Stadtgeschichte


Die Geschichte Sètes in wenigen Worten
 

Die ersten Spuren einer menschlichen Besiedelung
in Sète gehen auf die Bronzezeit (1100-800 v.Chr) zurück.
1973 wurden die Überreste entdeckt, sie befinden sich 2 Meter unter der Wasseroberfläche der Lagune von Thau am Rande des Viertels Barrou.
Spuren dieser Besiedelung findet man auf Karten aus dem 18. Jahrhundert.
Nach der Eroberung Galliens durch die Römer und während der Herrschaft des römischen Imperiums wurde das Gebiet wiederum besiedelt.
Im Zuge der Kommerzialisierung der Kulturvölker des Mittelmeers wie Sizilien, Griechenland und Italien war Sète ein wichtiger geografischer Standort.
Schon seit der Antike war dieser Hügel ein Unterschlupf für Seefahrer und wurde bis zur Gründung des Hafens im 17. Jahrhundert.

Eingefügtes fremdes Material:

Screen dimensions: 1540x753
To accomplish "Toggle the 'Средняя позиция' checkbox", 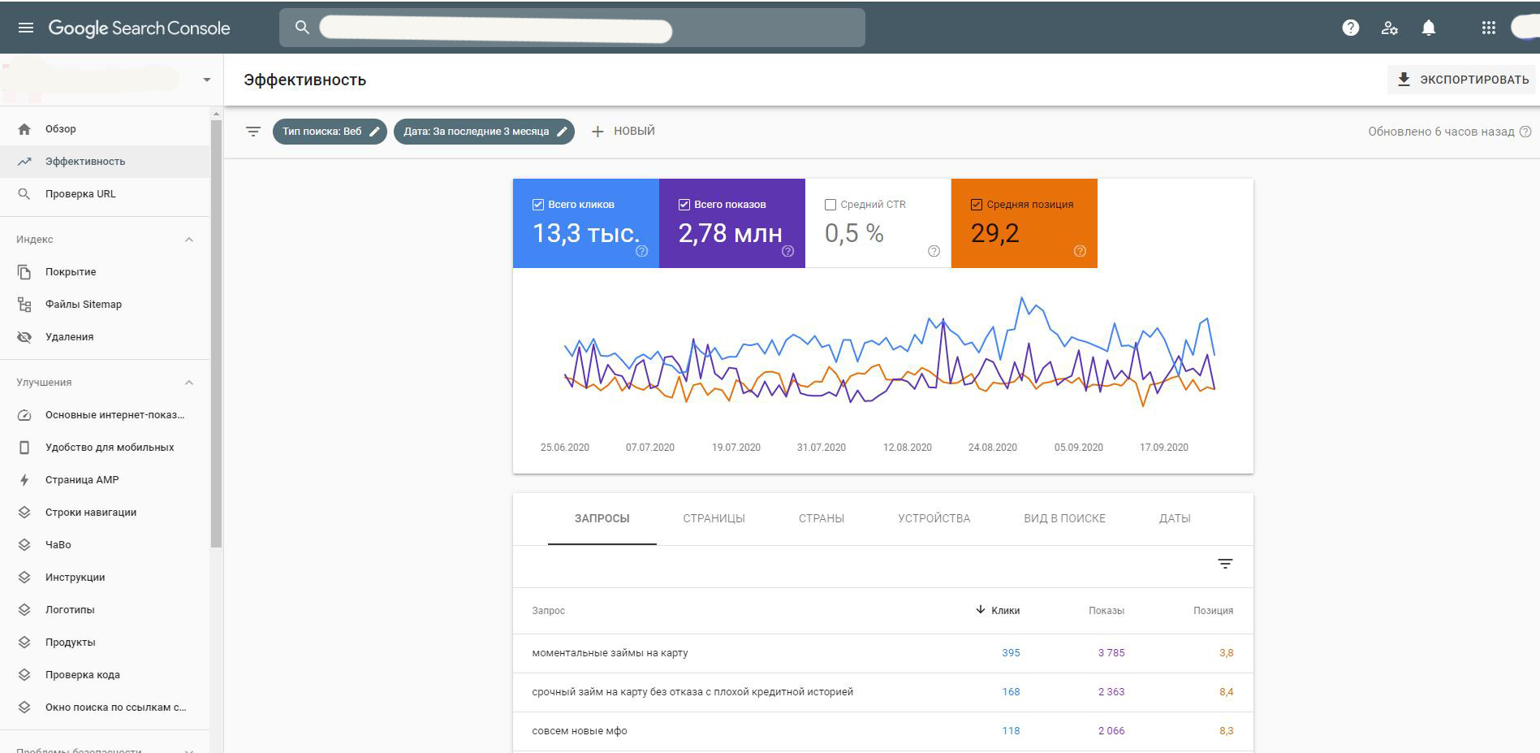I will point(976,205).
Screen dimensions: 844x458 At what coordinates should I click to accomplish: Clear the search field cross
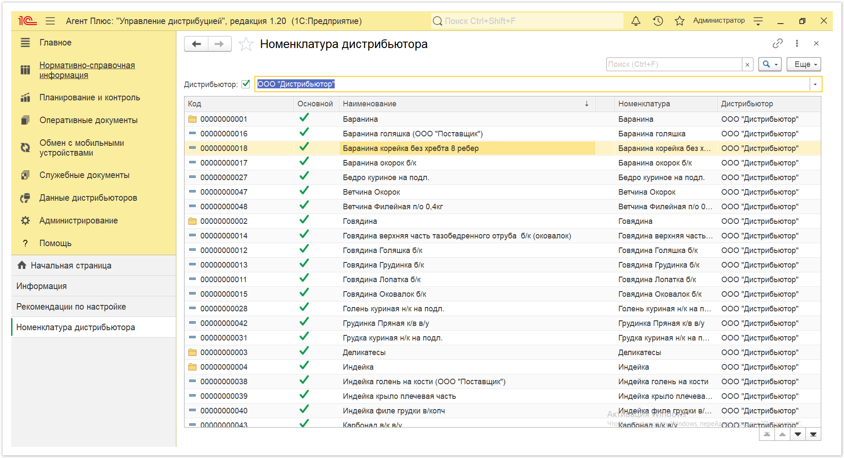coord(747,64)
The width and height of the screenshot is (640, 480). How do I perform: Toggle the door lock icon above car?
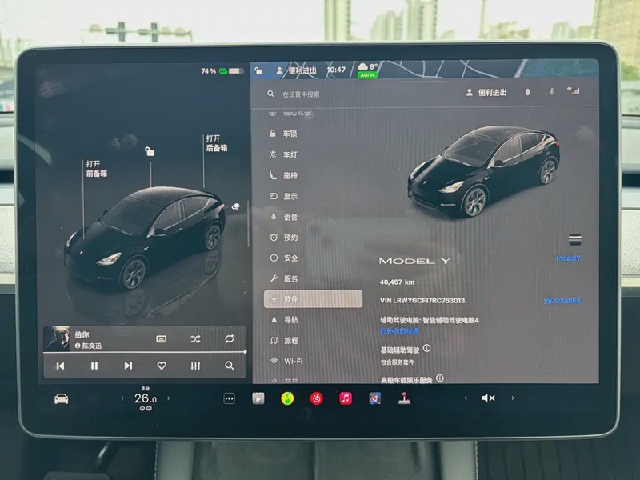pyautogui.click(x=150, y=151)
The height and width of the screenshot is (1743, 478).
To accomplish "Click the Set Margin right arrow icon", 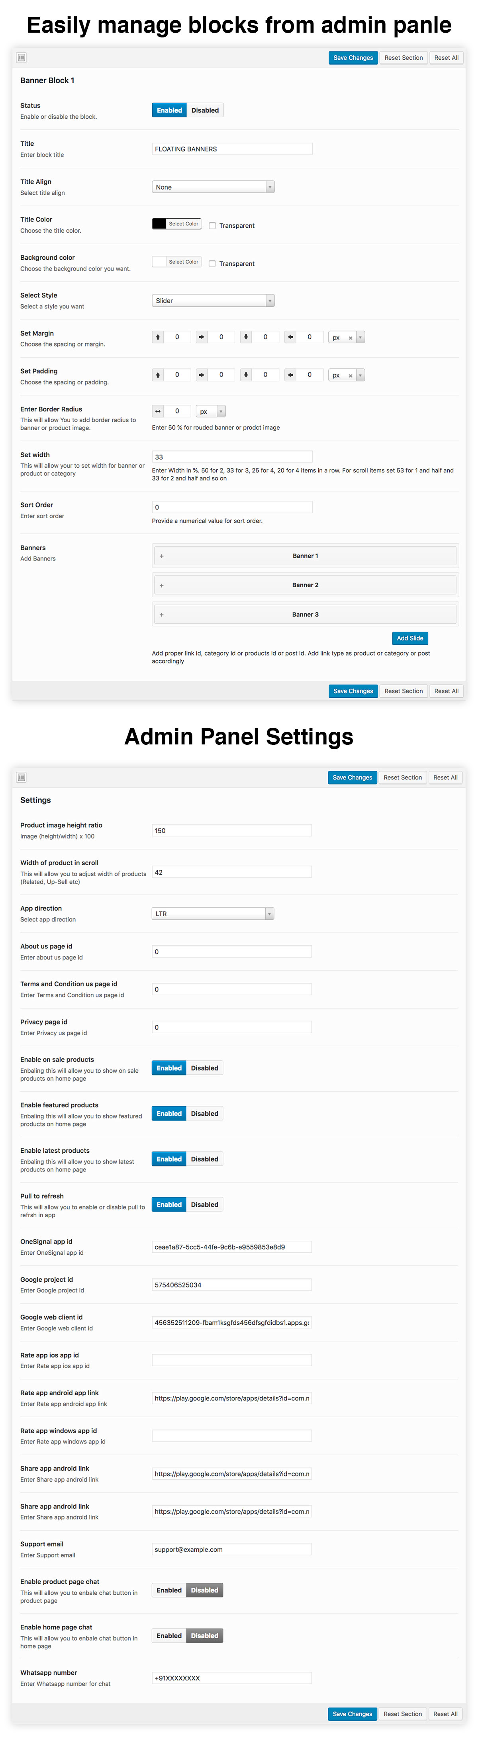I will (x=202, y=337).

Bis zum Ende des 17. Jahrhunderts war der Hügel des Mont St. Clair nur sehr schwach besiedelt. Lediglich einige Fischer aus den Nachbardörfern kamen hierher, um Fischfang in der Lagune zu betreiben. Der heutige Mont St.Clair war außerdem über viele Jahre ein Schlupfwinkel für Piraten und Korsaren, auch der berühmte Pirat Barbarossa hatte bei seinen Raubzügen hier einen Stützpunkt.
 
Bevor damit begonnen wurde, die Produkte des Languedocs zu exportieren, wurde das Projekt eines Hafenbaus in Erwägung gezogen.
Am 23. Juli 1596 beschloss Heinrich IV die Errichtung eines Hafens, jedoch wurde das Projekt aus verschiedenen Gründen nicht umgesetzt.
Unter Ludwig XIV und dank der Initiative seines Ministers Colbert begannen dann schließlich die Arbeiten. 
 
Mit Beginn des 18. 
Jahrhunderts entstanden auf dem Hügel nach und nach neben den Hütten viele kleine Trockenmauergebäude aus Natursteinen, genannt "barraquettes".

Es entwickelte sich die Tradition, dass die Familien aus Sète sonntags die Hänge des Hügels hinaufwanderten, um dort oben den Tag zu verbringen. 

 
Diese Institution mit ihren Traditionen, ihren Geschichten und ihren Ritualen kann man sich heute vergegenwärtigen, wenn man Bilder der "Sänger der Baraquettes" betrachtet.